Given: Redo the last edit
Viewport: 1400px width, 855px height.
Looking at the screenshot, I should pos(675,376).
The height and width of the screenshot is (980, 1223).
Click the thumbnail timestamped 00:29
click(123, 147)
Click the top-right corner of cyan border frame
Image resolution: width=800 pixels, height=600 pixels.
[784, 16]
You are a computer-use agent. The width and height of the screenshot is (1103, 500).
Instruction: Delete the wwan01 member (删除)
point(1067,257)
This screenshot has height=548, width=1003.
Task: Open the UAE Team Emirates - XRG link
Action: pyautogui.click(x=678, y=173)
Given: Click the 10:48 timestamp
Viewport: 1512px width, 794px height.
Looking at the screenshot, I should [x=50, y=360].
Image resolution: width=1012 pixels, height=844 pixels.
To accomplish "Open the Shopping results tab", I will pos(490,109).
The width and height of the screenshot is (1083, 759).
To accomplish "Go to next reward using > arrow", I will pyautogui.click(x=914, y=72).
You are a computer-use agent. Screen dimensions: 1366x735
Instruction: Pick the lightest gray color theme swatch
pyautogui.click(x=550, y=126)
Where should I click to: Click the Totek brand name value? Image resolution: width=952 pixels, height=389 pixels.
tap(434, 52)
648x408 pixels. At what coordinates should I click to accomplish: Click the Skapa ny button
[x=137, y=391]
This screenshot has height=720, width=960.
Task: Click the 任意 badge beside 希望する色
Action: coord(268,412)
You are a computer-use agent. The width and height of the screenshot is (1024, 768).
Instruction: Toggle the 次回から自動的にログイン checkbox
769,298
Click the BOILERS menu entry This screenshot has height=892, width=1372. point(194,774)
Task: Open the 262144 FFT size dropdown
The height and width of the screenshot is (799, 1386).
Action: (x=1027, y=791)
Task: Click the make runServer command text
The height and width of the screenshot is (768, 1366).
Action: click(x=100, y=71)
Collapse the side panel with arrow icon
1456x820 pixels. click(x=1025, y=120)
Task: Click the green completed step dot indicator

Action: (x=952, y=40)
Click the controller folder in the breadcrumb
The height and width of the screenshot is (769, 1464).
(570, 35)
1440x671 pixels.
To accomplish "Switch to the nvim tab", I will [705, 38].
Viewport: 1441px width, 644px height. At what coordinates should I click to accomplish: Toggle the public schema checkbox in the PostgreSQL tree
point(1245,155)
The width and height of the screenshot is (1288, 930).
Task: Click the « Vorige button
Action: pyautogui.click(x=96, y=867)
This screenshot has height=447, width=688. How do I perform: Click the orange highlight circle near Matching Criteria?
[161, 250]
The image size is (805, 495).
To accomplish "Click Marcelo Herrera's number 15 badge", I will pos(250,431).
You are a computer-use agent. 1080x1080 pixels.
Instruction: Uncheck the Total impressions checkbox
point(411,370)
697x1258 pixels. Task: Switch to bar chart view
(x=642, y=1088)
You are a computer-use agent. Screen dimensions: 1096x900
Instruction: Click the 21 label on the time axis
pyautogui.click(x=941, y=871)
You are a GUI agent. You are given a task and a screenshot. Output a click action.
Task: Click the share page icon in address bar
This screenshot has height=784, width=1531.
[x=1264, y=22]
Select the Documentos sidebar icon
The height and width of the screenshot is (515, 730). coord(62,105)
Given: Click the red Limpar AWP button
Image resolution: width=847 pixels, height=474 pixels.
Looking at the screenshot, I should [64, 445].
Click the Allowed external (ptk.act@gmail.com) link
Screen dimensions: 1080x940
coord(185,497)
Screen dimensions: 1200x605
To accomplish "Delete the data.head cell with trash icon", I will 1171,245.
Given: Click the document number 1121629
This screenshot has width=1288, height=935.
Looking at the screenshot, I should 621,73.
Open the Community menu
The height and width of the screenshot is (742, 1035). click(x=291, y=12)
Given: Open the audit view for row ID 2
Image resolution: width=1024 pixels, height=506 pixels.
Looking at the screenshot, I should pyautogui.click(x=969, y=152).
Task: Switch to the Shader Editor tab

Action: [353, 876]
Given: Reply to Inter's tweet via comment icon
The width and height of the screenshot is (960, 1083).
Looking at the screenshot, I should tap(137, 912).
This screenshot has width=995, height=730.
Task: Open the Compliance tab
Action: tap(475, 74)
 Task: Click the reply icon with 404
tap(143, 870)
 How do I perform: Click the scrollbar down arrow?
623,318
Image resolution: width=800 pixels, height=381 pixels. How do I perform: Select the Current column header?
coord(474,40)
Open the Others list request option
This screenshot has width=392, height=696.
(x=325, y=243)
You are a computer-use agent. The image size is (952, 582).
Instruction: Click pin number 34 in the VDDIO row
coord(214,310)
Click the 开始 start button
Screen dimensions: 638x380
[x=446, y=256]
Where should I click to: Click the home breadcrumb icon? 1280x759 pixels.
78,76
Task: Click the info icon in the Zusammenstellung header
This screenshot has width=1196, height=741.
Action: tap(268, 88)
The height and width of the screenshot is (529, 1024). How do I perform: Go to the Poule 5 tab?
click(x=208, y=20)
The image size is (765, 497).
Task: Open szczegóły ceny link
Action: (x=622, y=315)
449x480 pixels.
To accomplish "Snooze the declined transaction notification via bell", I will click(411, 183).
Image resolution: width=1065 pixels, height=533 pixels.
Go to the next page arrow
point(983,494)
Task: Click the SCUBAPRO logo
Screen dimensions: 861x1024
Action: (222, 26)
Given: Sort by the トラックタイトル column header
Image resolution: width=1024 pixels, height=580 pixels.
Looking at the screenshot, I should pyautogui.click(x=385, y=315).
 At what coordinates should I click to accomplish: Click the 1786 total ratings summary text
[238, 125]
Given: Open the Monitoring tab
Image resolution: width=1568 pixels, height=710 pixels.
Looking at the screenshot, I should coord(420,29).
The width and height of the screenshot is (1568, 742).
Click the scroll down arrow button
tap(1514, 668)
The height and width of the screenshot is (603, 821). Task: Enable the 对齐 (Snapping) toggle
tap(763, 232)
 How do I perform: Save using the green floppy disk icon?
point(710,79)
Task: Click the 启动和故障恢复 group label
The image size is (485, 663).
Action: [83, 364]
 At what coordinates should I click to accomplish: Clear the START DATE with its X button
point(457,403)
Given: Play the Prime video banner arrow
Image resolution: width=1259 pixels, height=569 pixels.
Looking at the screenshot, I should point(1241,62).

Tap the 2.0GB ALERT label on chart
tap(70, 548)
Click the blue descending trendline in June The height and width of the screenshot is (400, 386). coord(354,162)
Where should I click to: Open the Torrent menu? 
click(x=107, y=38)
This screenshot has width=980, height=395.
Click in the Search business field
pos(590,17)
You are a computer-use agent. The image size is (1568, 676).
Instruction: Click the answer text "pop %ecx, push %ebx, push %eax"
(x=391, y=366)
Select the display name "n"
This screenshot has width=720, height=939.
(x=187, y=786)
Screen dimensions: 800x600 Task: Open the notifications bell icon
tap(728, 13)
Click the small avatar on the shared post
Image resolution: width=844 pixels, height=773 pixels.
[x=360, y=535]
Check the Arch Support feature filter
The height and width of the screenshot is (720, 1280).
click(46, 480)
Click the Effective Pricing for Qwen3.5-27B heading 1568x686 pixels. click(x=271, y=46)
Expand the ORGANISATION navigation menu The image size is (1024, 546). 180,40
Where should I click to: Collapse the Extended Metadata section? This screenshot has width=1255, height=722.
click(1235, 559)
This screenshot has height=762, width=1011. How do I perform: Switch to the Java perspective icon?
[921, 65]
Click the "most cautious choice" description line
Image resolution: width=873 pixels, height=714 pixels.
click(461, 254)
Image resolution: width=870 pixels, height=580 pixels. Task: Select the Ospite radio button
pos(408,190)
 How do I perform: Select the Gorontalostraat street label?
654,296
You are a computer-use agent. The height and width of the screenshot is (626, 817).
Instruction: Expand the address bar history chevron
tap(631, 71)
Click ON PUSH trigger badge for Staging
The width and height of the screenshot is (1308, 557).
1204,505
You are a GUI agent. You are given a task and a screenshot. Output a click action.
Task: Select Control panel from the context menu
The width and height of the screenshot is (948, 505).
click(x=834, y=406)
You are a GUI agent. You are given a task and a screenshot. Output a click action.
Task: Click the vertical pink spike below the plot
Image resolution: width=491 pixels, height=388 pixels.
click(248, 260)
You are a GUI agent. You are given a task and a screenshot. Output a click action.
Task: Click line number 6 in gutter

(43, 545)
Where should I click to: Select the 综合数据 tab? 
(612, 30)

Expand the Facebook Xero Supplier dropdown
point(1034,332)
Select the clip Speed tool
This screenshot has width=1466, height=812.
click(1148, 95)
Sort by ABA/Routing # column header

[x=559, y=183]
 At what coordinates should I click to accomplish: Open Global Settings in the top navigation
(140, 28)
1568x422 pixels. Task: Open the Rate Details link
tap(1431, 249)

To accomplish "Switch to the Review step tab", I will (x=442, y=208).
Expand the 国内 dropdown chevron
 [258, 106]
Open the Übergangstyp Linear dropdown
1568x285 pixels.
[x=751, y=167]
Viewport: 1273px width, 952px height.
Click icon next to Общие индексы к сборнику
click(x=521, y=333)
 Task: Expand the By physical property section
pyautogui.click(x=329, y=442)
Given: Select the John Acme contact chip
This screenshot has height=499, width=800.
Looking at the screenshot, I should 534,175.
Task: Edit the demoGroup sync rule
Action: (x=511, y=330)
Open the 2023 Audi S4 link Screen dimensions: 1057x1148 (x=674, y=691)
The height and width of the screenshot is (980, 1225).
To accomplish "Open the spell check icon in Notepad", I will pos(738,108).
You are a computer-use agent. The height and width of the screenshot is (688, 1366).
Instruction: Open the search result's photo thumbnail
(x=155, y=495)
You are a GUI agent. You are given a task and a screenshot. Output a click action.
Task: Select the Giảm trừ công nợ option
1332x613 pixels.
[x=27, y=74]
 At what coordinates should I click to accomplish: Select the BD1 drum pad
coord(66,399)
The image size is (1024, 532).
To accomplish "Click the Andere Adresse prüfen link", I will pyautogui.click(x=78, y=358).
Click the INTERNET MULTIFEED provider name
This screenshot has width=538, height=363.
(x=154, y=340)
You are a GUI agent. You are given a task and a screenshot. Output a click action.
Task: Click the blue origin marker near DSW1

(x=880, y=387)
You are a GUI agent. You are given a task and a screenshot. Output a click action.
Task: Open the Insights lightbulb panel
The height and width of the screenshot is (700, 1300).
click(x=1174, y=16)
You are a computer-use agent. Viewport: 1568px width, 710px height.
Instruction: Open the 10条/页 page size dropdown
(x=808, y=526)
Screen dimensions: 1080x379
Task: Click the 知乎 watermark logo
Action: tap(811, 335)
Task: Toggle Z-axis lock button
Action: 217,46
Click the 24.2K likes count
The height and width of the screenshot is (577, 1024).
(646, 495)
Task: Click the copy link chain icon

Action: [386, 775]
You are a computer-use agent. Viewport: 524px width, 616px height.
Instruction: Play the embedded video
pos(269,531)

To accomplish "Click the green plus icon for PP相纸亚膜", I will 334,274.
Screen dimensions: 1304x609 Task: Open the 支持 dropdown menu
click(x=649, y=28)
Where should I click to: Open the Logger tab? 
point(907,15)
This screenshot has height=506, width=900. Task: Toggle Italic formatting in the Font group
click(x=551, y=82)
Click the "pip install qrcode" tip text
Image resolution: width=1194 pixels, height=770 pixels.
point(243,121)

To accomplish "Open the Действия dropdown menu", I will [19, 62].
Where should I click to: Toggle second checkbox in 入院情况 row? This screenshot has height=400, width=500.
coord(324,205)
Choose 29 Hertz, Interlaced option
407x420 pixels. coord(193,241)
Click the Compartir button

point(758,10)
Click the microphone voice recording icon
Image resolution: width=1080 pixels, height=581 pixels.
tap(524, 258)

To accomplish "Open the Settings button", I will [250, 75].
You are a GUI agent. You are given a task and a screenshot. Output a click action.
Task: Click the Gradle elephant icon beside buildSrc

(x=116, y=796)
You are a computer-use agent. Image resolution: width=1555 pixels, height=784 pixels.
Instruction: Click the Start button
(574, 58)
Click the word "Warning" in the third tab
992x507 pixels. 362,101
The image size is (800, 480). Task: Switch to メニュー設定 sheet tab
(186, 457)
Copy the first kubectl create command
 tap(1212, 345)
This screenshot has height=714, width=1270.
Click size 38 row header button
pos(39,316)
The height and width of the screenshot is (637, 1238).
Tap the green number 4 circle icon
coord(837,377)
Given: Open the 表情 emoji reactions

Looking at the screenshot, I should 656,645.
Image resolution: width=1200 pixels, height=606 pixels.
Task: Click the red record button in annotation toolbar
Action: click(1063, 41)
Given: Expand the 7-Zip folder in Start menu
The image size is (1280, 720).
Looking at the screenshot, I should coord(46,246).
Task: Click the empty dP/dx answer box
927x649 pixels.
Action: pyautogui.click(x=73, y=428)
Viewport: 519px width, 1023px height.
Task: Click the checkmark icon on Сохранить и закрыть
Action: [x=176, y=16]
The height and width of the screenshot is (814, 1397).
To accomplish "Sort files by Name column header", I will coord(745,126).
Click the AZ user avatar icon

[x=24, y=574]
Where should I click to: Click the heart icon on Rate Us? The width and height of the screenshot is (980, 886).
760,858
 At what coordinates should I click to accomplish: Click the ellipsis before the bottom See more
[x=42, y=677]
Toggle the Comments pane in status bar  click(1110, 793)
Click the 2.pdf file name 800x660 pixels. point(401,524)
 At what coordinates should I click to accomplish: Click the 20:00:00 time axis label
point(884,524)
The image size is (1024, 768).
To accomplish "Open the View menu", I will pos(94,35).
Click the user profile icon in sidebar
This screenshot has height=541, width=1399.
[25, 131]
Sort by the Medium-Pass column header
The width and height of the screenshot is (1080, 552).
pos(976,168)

--------------------------------------------------

* _What the task asks_:
Restate word for word the entries above from the line with "At what coordinates should I click to accomplish: Open" through the line with "Open the 2023", inclusive, leaving out everything else.

* _Solution_:
 At what coordinates should I click to accomplish: Open Global Settings in the top navigation
(140, 28)
1568x422 pixels. Task: Open the Rate Details link
tap(1431, 249)

To accomplish "Switch to the Review step tab", I will (x=442, y=208).
Expand the 国内 dropdown chevron
 [258, 106]
Open the Übergangstyp Linear dropdown
1568x285 pixels.
[x=751, y=167]
Viewport: 1273px width, 952px height.
Click icon next to Общие индексы к сборнику
click(x=521, y=333)
 Task: Expand the By physical property section
pyautogui.click(x=329, y=442)
Given: Select the John Acme contact chip
This screenshot has height=499, width=800.
Looking at the screenshot, I should 534,175.
Task: Edit the demoGroup sync rule
Action: (x=511, y=330)
Open the 2023 Audi S4 link Screen dimensions: 1057x1148 (x=674, y=691)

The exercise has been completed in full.